** begin Dataset content **

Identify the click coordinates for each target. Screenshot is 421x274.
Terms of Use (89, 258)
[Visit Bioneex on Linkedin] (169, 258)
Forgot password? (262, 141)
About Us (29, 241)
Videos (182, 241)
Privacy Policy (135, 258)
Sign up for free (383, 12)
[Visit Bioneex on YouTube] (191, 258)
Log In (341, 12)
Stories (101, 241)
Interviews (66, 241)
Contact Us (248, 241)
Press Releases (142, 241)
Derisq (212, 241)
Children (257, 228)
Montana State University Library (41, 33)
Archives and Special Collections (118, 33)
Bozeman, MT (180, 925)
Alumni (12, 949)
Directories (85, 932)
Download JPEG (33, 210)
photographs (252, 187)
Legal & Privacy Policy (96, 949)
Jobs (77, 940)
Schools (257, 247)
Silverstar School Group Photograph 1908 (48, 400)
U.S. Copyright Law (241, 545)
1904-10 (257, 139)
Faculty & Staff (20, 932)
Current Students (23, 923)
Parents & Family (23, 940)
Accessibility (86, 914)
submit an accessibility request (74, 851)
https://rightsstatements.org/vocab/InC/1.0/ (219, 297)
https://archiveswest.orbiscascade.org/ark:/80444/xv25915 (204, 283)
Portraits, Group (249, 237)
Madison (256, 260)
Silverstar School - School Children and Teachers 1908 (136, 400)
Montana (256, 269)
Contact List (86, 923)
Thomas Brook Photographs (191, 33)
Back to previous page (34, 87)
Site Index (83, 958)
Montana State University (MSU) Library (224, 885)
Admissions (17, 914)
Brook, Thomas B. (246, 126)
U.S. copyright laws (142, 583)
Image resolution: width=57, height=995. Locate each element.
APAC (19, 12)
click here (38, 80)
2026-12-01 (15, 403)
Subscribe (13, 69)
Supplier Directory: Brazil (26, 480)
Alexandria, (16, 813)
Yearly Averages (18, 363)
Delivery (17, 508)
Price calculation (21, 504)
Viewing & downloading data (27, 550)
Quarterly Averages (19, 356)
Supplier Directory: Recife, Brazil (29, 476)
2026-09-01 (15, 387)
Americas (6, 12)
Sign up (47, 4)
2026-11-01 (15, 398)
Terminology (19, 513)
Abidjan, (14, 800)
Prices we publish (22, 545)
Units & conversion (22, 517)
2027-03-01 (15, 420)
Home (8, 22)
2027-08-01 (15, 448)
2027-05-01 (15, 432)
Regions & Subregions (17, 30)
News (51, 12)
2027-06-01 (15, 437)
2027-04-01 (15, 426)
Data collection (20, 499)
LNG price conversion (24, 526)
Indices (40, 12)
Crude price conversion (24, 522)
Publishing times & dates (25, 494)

** end Dataset content **

Which lines in the listing above contain the string "Montana", with case counting? Return each of those lines in full.

**Solution to this exercise**
Montana State University Library (41, 33)
Montana (256, 269)
Montana State University (MSU) Library (224, 885)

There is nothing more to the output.